Early Prediction of Chronic Kidney Disease Using Extra Trees and LightGBM with Sharp Visualization
DOI:
https://doi.org/10.3126/kjse.v10i1.93861Keywords:
Chronic Kidney Disease, Explainable AI, Extra Trees, Interpretability, LightGBM, Machine Learning, Medical Diagnosis, SHAP, UCI RepositoryAbstract
This research paper aims to detect Chronic Kidney Disease (CKD) at the initial stages by using blood and urine test parameters leveraging computationally efficient machine learning algorithms such as LightGBM and Extra Trees. The UCI Chronic Kidney Disease dataset with 400 instances and 24 features along with binary “ckd” and “notckd” target class, is preprocessed by imputing missing values, clipping outliers and normalization. Validation was done by 5-fold cross validation technique. Extra Trees and LightGBM achieved accuracies of 0.993 and 0.985 respectively.
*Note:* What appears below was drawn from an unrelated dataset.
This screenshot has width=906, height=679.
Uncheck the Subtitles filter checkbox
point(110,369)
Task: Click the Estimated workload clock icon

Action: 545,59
SHAP visualization showed albumin, hemoglobin and specific gravity (sg = 1.025) as key features using Extra Trees whereas LightGBM showed albumin, hemoglobin and serum creatinine as key features. Albumin, hemoglobin, specific gravity = 1.025, hypertension and serum creatinine are significant indicators of CKD. Specific value of sg i.e. 1.025 being a significant contributor can be a significant area of medical study. Hence, this study offers an interpretable, lightweight framework suitable for integration into routine clinical blood testing for early CKD detection and can be emulated as a method of identifying features that contribute towards a disease, which with high model accuracy can be put into consideration for clinical research to uncover the feature’s biological meaning and potential as a hidden biomarker as well. Notably, low hemoglobin, linked to reduced production of erythropoietin as seen in impaired kidneys, strongly predicted “ckd”, displaying one such critical biomarker. This shows a strong potential of using this method for other diseases as well.